## Stated goal A
Echo the Elasticsearch cluster design post word for word and in full.

## Source excerpt
▼▼▼

Hi there,
TLDR;
I'm new to ES.
I want to start an elastic cluster for the following use case :
We manage billions of tiny documents. There is basically no documents movements (documents are rarely added) but they can be added millions by millions at a time. We want to perform basic full match searches over a specific field to retrieve the others in a few seconds.
How do I design my cluster in term of :
- number and type of nodes
- number of shards
- number of indices
Long post;
I'm planning to implement an elastic search cluster for an R&D internal project and I struggle to determine how to plan a smart elastic search design (number/type of nodes, number of shards, indexes to use etc). I'm completely new to ES and have never configured a cluster.
Here is the use case :
- I manage very small documents : 5 to 10 words in size (80 to 150 bytes average I'd say).
The data is made of usernames and email addresses. - I have a large number of documents : 1.5 billions are already stored in a mongodb database and this number is only a start.
The number of documents might grow to a few billions. - Searches on these documents are extremely simple, no aggregation will be done.
90% of the searches consist of getting back every document matching a fullterm search on a field (email address). - However, I'd like to have these simple queries to run fast to have a near realtime results. These queries will be performed by humans, they are very occasionnal (there is never more than one query at a time).
- New data is occasionnaly added. Huge numbers of documents can be added at a time (from a few millions to hundred of millions). We can't know when the data will be added (external events are at stake), but it will always require manual data processing anyway. When data is added, all the added documents are related and have a common field.
I struggle to find a smart way to design an ES cluster :
- indices : I basically have only one index in terms of type of data. All the documents represent the same type of data.
- Sharding : As I have only one index, I would need a lot of shards, added with the fact that I want to search fast in the dataset, it is even more important, right ? Should I find a way to split my data into smaller indices to limit the number of shards ? If I do so, it will end with very unbalanced indices : some will be very small (vast majority) and some will be huge (minority).
If a lot of shards are used, I must plan to buy hardware able to parallelize well tasks (lot of cores) am I right ? (I read that when doing queries, one cpu thread is used by shard to search in the dataset).
I already plan to use RAID5 SSD (hardware RAID with 4 disks) for each nodes, with 64Gb of RAM (32 for the ES process as more results in less performance due to the JVM doing stuff with pointers optimization/compression).
How many nodes should I use with this base hardware and use case ?
Is elastic search even relevant in this kind of use case, regarding other solutions (hadoop, cassandra etc) ? If yes, what do you recommend in terms of hardware
Thank you for your insights !

▲▲▲

## Stated goal B
Duplicate the listing from the line with "Where should I click to: Click the 'LAW" to the line with "click(591, 171)", both lines included, and give only those lines.

## Supplied entries
▼▼▼

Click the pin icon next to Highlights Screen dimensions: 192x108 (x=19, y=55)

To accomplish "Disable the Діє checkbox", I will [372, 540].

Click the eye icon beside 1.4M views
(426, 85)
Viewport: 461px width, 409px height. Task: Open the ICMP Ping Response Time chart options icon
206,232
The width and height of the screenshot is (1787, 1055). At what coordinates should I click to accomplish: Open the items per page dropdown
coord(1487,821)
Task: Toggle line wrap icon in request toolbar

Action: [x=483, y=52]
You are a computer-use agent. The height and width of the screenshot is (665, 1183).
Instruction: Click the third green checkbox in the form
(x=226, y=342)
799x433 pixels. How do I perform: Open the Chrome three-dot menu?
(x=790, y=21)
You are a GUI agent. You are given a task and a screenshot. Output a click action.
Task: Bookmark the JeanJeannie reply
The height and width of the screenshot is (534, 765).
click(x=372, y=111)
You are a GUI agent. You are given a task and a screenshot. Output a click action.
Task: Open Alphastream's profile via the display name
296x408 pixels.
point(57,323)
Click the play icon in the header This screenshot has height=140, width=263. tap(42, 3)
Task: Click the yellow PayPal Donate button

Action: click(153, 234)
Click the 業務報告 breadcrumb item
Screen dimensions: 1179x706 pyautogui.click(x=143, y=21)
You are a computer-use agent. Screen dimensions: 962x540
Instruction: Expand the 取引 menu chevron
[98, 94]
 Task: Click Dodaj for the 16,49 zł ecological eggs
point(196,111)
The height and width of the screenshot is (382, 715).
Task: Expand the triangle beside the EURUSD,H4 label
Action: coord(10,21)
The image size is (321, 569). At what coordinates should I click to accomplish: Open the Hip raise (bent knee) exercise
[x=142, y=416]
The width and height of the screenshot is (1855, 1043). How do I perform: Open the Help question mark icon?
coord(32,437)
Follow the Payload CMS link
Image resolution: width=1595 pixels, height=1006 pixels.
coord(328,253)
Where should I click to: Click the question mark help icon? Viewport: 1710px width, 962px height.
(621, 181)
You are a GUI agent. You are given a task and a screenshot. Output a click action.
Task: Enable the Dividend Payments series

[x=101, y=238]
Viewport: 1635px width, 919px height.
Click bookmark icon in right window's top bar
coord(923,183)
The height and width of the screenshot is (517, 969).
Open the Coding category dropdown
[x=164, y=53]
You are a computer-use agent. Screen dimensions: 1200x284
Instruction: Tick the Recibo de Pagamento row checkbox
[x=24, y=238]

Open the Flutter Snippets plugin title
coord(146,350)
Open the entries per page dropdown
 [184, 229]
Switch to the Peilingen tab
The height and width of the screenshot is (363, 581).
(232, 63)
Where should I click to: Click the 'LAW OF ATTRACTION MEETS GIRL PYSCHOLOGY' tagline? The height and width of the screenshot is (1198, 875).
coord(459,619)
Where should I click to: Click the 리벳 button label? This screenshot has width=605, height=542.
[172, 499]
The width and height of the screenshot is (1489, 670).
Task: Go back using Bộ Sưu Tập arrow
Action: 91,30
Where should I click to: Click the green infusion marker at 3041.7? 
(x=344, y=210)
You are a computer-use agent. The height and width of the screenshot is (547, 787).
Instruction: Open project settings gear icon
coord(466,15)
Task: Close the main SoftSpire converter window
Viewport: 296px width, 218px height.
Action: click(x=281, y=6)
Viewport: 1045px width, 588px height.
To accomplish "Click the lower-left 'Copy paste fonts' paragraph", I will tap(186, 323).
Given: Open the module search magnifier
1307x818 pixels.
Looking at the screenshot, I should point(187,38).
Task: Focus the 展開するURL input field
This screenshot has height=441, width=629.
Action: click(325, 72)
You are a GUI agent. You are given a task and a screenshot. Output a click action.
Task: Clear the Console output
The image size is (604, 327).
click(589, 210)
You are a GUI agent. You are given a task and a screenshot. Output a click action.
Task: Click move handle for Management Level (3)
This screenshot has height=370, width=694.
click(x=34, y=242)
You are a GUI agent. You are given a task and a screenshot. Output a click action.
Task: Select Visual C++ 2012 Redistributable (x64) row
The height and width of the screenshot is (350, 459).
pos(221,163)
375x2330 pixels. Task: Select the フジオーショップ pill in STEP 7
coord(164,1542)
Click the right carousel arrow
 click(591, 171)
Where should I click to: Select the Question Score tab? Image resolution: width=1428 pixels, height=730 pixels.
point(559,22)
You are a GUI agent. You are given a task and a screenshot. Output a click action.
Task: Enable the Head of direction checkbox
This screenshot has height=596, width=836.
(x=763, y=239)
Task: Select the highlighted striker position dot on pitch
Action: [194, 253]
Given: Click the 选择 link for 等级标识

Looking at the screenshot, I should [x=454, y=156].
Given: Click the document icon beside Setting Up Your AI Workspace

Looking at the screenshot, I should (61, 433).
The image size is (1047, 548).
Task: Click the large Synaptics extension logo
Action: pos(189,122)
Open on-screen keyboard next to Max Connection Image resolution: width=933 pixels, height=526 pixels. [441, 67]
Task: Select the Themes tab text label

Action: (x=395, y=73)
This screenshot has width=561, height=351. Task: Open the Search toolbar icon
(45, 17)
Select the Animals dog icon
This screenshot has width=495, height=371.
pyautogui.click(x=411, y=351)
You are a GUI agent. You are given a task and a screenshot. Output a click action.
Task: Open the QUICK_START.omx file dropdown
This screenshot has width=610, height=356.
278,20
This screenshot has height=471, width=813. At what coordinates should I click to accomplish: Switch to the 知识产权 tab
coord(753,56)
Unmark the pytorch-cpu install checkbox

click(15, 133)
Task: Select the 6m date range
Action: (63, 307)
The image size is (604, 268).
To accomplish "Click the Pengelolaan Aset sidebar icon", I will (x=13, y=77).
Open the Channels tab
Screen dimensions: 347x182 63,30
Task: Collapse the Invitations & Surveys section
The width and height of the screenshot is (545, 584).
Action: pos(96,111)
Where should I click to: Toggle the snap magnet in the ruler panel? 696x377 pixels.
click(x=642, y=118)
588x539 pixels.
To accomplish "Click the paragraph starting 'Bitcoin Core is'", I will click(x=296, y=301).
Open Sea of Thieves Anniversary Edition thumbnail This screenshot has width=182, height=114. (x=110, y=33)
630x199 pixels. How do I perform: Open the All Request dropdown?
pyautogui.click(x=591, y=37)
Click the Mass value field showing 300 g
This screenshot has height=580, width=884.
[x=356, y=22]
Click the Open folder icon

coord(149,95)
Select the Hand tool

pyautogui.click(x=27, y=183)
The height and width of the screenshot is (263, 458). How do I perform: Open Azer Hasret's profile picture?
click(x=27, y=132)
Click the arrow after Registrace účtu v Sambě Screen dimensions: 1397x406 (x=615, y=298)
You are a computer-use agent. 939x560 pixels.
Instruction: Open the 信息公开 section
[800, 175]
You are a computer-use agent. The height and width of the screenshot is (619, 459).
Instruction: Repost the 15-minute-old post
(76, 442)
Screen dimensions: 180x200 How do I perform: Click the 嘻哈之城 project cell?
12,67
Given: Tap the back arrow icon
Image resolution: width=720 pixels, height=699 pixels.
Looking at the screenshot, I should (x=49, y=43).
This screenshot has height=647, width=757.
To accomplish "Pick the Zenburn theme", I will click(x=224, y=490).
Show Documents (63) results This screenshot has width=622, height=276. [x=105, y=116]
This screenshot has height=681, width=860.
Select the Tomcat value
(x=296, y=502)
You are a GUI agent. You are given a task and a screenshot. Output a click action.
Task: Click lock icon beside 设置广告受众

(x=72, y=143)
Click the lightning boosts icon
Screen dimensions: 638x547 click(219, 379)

▲▲▲

## Correct answer A
Hi there,
TLDR;
I'm new to ES.
I want to start an elastic cluster for the following use case :
We manage billions of tiny documents. There is basically no documents movements (documents are rarely added) but they can be added millions by millions at a time. We want to perform basic full match searches over a specific field to retrieve the others in a few seconds.
How do I design my cluster in term of :
- number and type of nodes
- number of shards
- number of indices
Long post;
I'm planning to implement an elastic search cluster for an R&D internal project and I struggle to determine how to plan a smart elastic search design (number/type of nodes, number of shards, indexes to use etc). I'm completely new to ES and have never configured a cluster.
Here is the use case :
- I manage very small documents : 5 to 10 words in size (80 to 150 bytes average I'd say).
The data is made of usernames and email addresses. - I have a large number of documents : 1.5 billions are already stored in a mongodb database and this number is only a start.
The number of documents might grow to a few billions. - Searches on these documents are extremely simple, no aggregation will be done.
90% of the searches consist of getting back every document matching a fullterm search on a field (email address). - However, I'd like to have these simple queries to run fast to have a near realtime results. These queries will be performed by humans, they are very occasionnal (there is never more than one query at a time).
- New data is occasionnaly added. Huge numbers of documents can be added at a time (from a few millions to hundred of millions). We can't know when the data will be added (external events are at stake), but it will always require manual data processing anyway. When data is added, all the added documents are related and have a common field.
I struggle to find a smart way to design an ES cluster :
- indices : I basically have only one index in terms of type of data. All the documents represent the same type of data.
- Sharding : As I have only one index, I would need a lot of shards, added with the fact that I want to search fast in the dataset, it is even more important, right ? Should I find a way to split my data into smaller indices to limit the number of shards ? If I do so, it will end with very unbalanced indices : some will be very small (vast majority) and some will be huge (minority).
If a lot of shards are used, I must plan to buy hardware able to parallelize well tasks (lot of cores) am I right ? (I read that when doing queries, one cpu thread is used by shard to search in the dataset).
I already plan to use RAID5 SSD (hardware RAID with 4 disks) for each nodes, with 64Gb of RAM (32 for the ES process as more results in less performance due to the JVM doing stuff with pointers optimization/compression).
How many nodes should I use with this base hardware and use case ?
Is elastic search even relevant in this kind of use case, regarding other solutions (hadoop, cassandra etc) ? If yes, what do you recommend in terms of hardware
Thank you for your insights !

## Correct answer B
Where should I click to: Click the 'LAW OF ATTRACTION MEETS GIRL PYSCHOLOGY' tagline? The height and width of the screenshot is (1198, 875).
coord(459,619)
Where should I click to: Click the 리벳 button label? This screenshot has width=605, height=542.
[172, 499]
The width and height of the screenshot is (1489, 670).
Task: Go back using Bộ Sưu Tập arrow
Action: 91,30
Where should I click to: Click the green infusion marker at 3041.7? 
(x=344, y=210)
You are a computer-use agent. The height and width of the screenshot is (547, 787).
Instruction: Open project settings gear icon
coord(466,15)
Task: Close the main SoftSpire converter window
Viewport: 296px width, 218px height.
Action: click(x=281, y=6)
Viewport: 1045px width, 588px height.
To accomplish "Click the lower-left 'Copy paste fonts' paragraph", I will tap(186, 323).
Given: Open the module search magnifier
1307x818 pixels.
Looking at the screenshot, I should point(187,38).
Task: Focus the 展開するURL input field
This screenshot has height=441, width=629.
Action: click(325, 72)
You are a GUI agent. You are given a task and a screenshot. Output a click action.
Task: Clear the Console output
The image size is (604, 327).
click(589, 210)
You are a GUI agent. You are given a task and a screenshot. Output a click action.
Task: Click move handle for Management Level (3)
This screenshot has height=370, width=694.
click(x=34, y=242)
You are a GUI agent. You are given a task and a screenshot. Output a click action.
Task: Select Visual C++ 2012 Redistributable (x64) row
The height and width of the screenshot is (350, 459).
pos(221,163)
375x2330 pixels. Task: Select the フジオーショップ pill in STEP 7
coord(164,1542)
Click the right carousel arrow
 click(591, 171)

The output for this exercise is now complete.